KKS: Krakowiak - Staszak, Sobol (74 Szewczyk ż), Gordillo (74 Cierpka), Bednarski (90+1 Dębiński), Putno (70 Żebrowski), Białczyński, Wysokiński, Kieliba ż, Smoliński, Koczy (70 Kalenik).
Sędziował Paszkiewicz (Wrocław). Widzów 2000.
[przycisk_galeria]
Od pierwszych minut kibice zgromadzeni na stadionie w Stalowej Woli oglądali szybkie i ciekawe widowisko. W 8. minucie niepewnie po rzucie wolnym wykonywanym przez Huberta Sobola interweniował Wojciech Muzyk i po chwili goście mieli rzut rożny, po którym najprzytomniej zachował się Wiktor Smoliński i strzałem z kilku metrów trafił do siatki Stali. Chwilę później mogło być 1:1, lecz uderzenie Łukasza Soszyńskiego świetnie obronił Maciej Krakowiak.

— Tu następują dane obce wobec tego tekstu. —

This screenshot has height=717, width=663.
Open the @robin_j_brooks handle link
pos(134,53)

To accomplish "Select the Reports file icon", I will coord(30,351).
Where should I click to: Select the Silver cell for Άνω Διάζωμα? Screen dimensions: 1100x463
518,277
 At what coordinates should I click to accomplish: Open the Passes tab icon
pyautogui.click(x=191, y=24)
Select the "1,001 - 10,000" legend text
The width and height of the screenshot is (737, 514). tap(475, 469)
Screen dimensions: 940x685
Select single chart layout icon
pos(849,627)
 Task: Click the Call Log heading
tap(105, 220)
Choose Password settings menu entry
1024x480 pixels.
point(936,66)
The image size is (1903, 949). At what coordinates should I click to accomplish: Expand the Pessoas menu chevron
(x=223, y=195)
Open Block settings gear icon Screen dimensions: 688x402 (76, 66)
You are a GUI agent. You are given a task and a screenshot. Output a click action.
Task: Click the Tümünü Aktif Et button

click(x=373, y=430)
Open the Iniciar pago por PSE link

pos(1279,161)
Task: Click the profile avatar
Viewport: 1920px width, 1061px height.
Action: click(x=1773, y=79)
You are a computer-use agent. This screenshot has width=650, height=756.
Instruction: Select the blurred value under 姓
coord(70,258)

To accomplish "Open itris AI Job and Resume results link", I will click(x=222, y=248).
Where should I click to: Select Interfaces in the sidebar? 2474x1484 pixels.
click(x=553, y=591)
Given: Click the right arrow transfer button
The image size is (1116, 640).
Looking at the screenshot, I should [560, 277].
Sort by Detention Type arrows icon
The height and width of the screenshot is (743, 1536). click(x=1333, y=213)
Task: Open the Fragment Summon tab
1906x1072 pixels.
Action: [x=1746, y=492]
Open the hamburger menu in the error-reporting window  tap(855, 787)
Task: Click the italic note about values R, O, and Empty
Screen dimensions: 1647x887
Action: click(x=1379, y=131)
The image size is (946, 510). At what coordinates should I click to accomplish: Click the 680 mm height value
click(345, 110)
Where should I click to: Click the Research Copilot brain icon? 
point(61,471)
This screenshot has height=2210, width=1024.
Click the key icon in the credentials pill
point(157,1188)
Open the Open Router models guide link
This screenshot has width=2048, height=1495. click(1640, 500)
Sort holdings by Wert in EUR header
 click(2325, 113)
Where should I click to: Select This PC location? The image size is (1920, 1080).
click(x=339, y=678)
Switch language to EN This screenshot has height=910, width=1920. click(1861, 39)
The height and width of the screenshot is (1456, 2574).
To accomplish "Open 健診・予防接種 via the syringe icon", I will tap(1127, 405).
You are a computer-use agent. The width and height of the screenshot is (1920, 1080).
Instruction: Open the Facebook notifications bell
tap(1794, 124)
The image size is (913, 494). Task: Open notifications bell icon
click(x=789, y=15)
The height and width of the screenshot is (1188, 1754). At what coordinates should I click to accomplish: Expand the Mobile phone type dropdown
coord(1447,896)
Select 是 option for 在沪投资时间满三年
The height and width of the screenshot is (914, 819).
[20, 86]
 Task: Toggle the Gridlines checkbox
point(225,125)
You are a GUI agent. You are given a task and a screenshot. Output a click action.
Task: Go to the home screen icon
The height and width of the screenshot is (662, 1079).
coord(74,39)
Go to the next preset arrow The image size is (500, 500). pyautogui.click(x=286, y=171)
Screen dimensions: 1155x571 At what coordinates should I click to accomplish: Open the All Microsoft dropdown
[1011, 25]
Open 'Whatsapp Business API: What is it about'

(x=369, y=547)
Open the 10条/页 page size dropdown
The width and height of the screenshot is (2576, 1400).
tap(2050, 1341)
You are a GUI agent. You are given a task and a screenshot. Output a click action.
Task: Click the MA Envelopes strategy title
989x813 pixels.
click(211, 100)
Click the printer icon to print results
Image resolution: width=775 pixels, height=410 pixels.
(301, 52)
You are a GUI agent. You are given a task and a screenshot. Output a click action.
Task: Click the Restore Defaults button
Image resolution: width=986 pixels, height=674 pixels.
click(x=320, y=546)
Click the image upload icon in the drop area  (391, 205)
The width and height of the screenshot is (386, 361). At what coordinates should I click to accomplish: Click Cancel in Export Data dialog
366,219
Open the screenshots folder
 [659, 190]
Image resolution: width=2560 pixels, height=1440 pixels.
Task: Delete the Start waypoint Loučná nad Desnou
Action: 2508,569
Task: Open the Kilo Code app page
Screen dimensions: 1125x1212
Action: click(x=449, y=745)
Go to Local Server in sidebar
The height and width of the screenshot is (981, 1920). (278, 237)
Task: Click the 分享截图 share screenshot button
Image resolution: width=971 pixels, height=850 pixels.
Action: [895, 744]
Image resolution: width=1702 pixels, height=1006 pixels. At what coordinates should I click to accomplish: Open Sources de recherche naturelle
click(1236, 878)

W 13. minucie zapachniało drugim golem dla KKS, lecz Michał Bednarski trafił tylko w słupek. Stal była stroną dominującą, stwarzała sobie sytuacje, ale brakowało precyzji m.in. po uderzenie z dystansu Soszyńskiego. Goście do przerwy mieli jeszcze jedną dobrą okazję, lecz Sobol przestrzelił z pola karnego. Stal z kolei nadal naciskała, lecz Krakowiak świetnie obronił uderzenia Kacpra Chełmeckiego czy Lucjana Klisiewicza.
Po zmianie stron Stal nadal atakowała, lecz nie miała już tak klarownych okazji jak do przerwy. Chwilę po wznowieniu Krakowiak obronił strzał Klisiewicza. Goście skupili się bardziej na defensywie i rozbijaniu ataków zielono-czarnych. Stal nie potrafiła przebić się przez szczelną linię obronną gości z Kalisza, którzy nie bez przyczyny są najlepszą defensywą ligi. Zielono-czarni walczyli, lecz nie dali rady wywalczyć nawet jednego oczka.